# Text passage:
= = = =

> Oracle and Redis are examples of traditional, spatial database environments.
Redis is traditional? Redis is spatial? What are they talking about?
> Spaccebase is an in-memory technology, which is how it can be so fast. Thats’ what truly separates it from the rest. It tracks not when or what happened but where it occurred. And that all occurs in-memory. It’s like any application that runs this way. It’s very fast in getting data. In this case, we are talking about spatial data.
This entire paragraph is ridiculous. Just a bunch of buzz words repeated ad nauseum. What database does not use "in-memory" technology? I guess that's why "it's like any application that runs this way". Yeah, and French cuisine is like any food that's cooked that way.
In this case, a direct link to the site (http://paralleluniverse.co/) would be better. There is actual information there. To be fair, the first two words of the TC article were a link to the site. Signal to Noise over the first couple words of that article is quite high!

= = = =

# Entries provided:
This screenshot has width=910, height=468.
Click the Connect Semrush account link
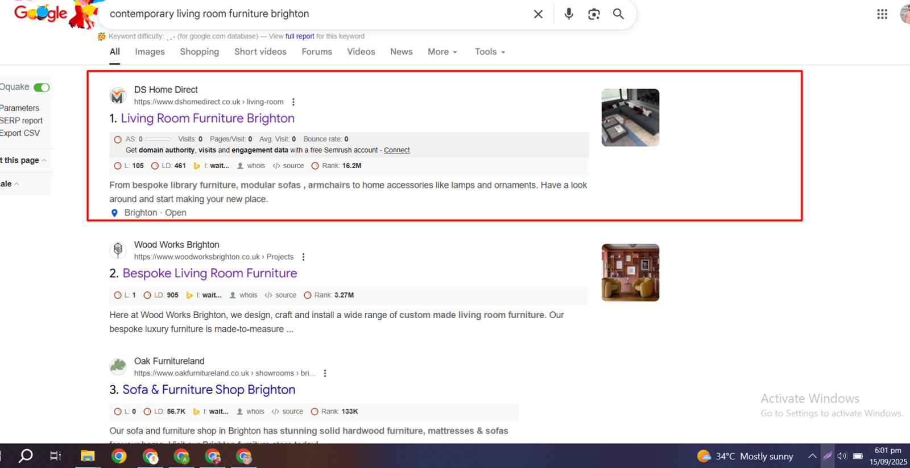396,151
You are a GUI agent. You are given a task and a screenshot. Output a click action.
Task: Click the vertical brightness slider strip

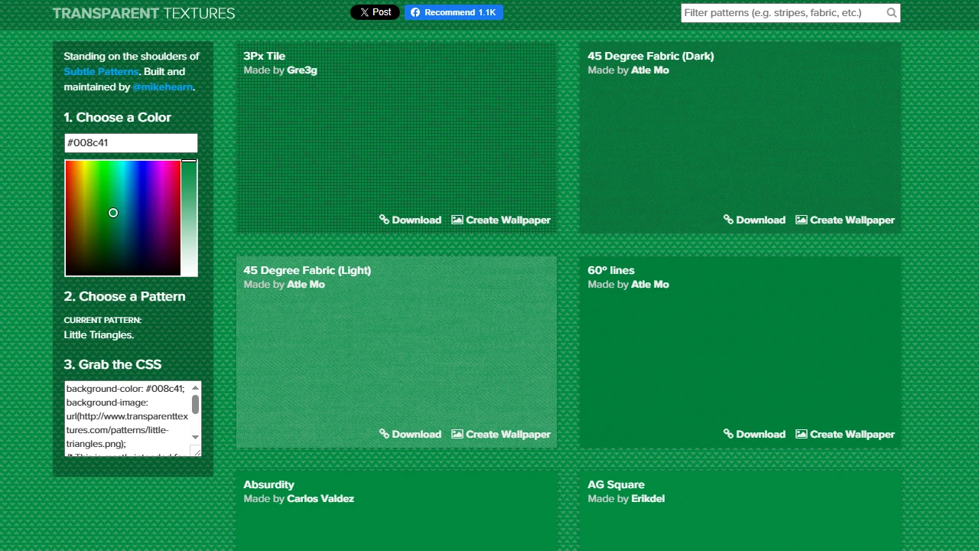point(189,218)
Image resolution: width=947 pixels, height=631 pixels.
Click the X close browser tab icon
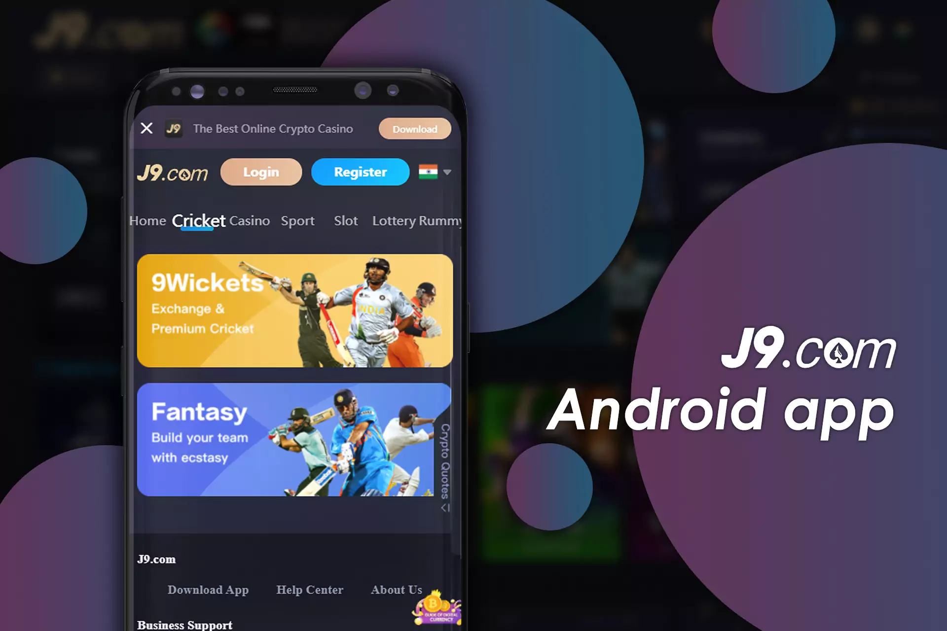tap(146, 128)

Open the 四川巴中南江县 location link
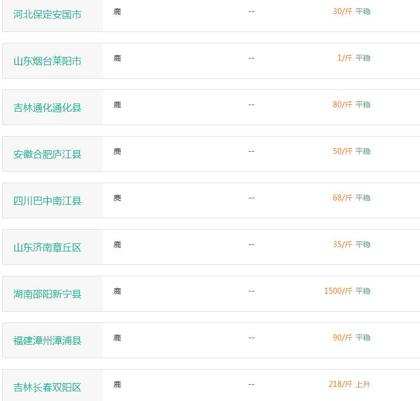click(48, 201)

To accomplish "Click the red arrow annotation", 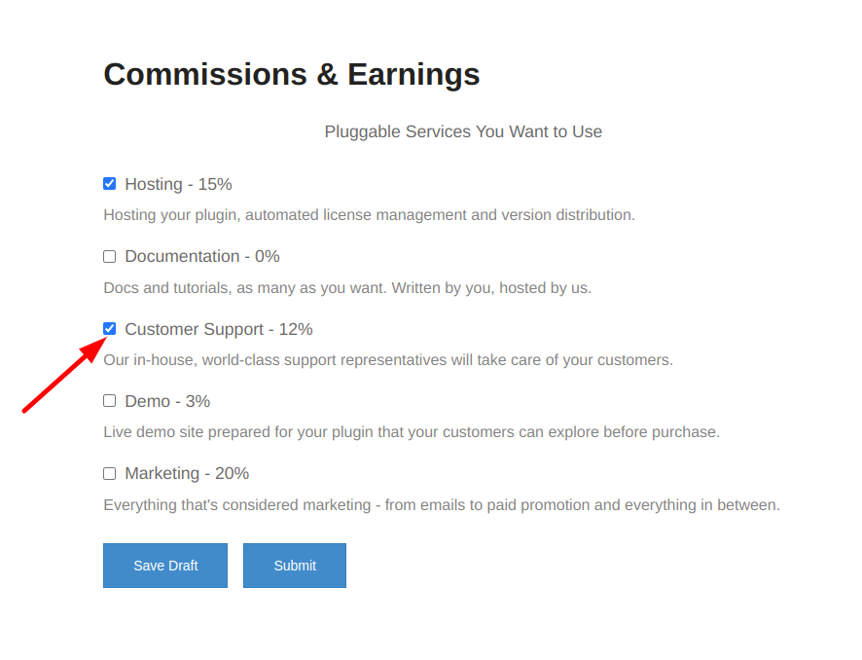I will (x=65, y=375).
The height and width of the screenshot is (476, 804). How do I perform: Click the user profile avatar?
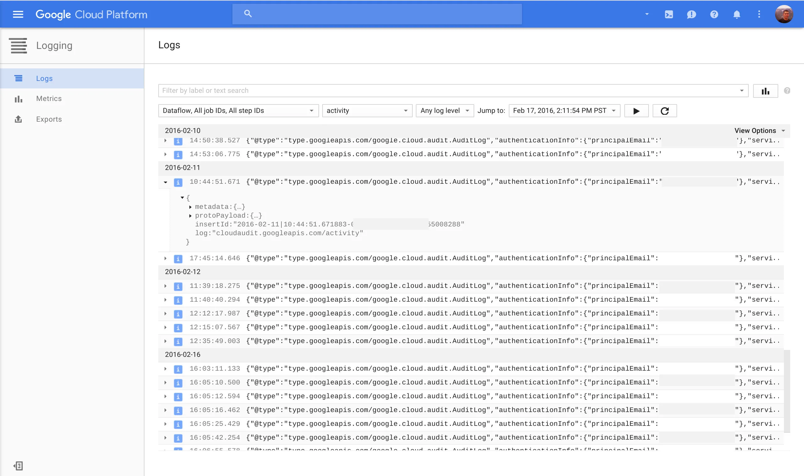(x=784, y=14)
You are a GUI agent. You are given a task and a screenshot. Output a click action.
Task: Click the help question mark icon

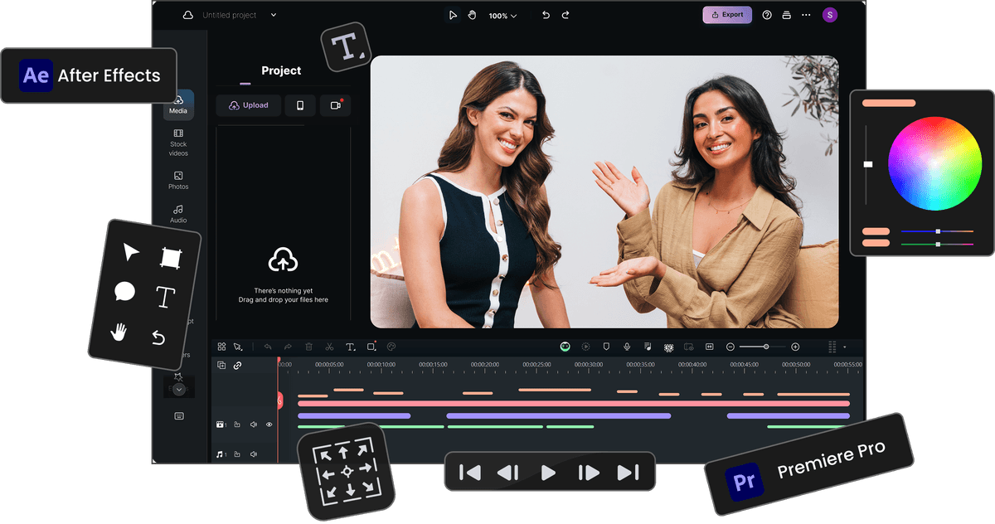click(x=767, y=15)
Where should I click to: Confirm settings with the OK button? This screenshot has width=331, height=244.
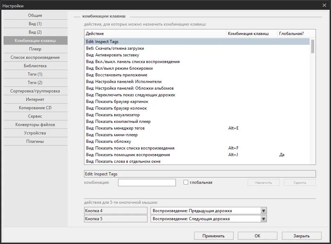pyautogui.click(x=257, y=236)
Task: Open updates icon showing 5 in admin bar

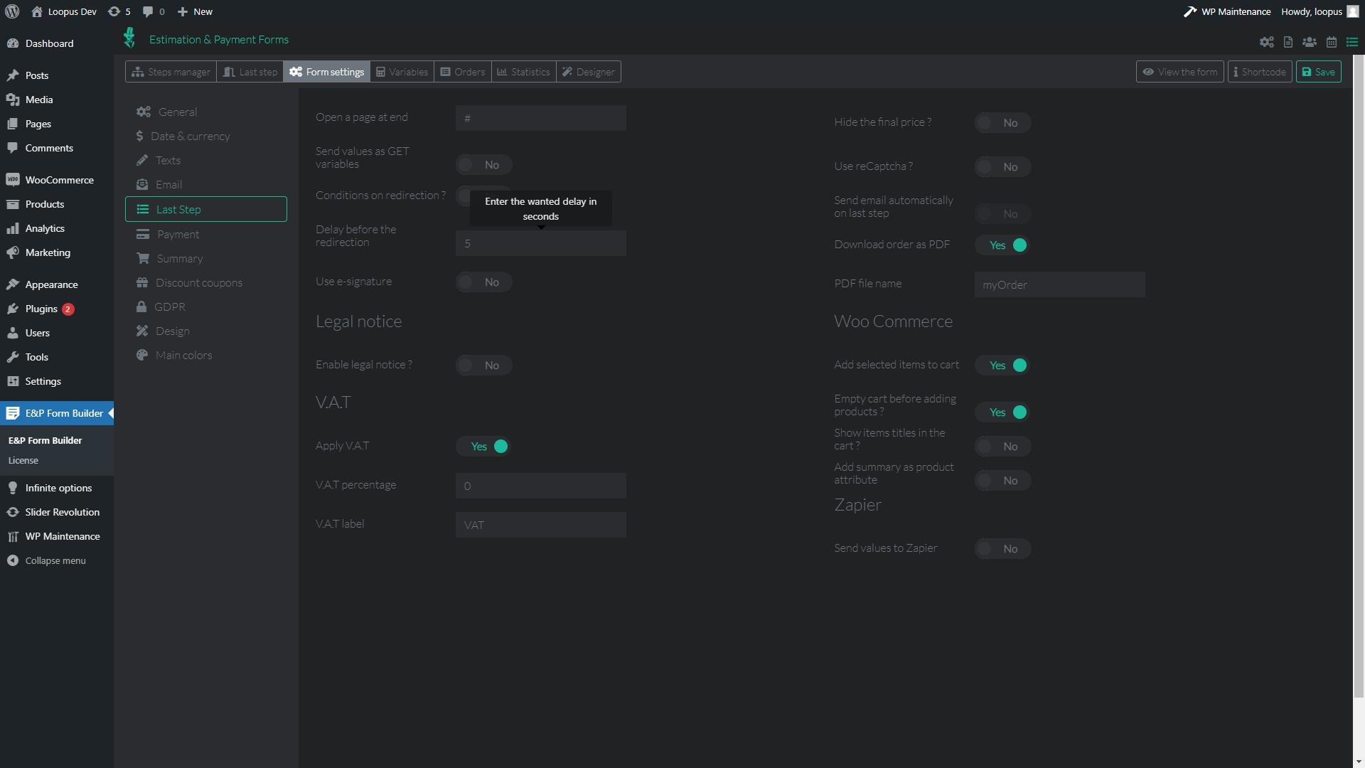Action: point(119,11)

= = = =

# Brief A:
Which site does the comment about Spacebase say would be better to link to directly?
# Brief B:
Summarize the comment about Spacebase in two sentences.
# Brief C:
Extend the comment about Spacebase beyond its final sentence.
The entries are separate material from the comment about Spacebase.

# Final answer A:
http://paralleluniverse.co/

# Final answer B:
The comment quotes an article describing Spacebase as a fast in-memory technology for spatial data and mocks its claims, including its labeling of Redis as traditional and spatial, as a paragraph of repeated buzzwords. It adds that a direct link to the Parallel Universe site would be better because it has actual information, while noting that the article's first two words did link there.

# Final answer C:
I remember years ago when a commenter on Techcrunch bashed an article and called Techcrunch "the special olympics of tech journalism." At the time, I thought it was an insult to Techcrunch. Now I realize it's an insult to the fine athletes of the Special Olympics.
It's being marketed as a database technology, but from a game development perspective it sounds more like "Engine" technology. The lines are admittedly blurry sometimes, but this doesn't seem to offer durability of data, which is what I think of when someone says "database" in the context of MMO servers. That said, the problems this is solving are important problems for any MMO server engine.
Requiring a JVM be embedded in your server is probably not going to go over well with many game developers. It's not initially going over well with me, but if I were currently trying to solve this problem, I would at least want to run some benchmarks against it.
I guess the big question I have is, how would this make existing MMOs better? If we take WoW as an example, dumping everyone into a single realm (shard) would solve the problem of wanting to play with your friends, who are on different realms. But 200x as many players competing for kills or standing around the auction house aren't going to make the game better. Most of your time would still be spent in instances, with a maximum of 25 players (40 if you go back in time - a case whre less massive was deemed more fun). And that's ignoring the problem of actually rendering that much stuff on the client.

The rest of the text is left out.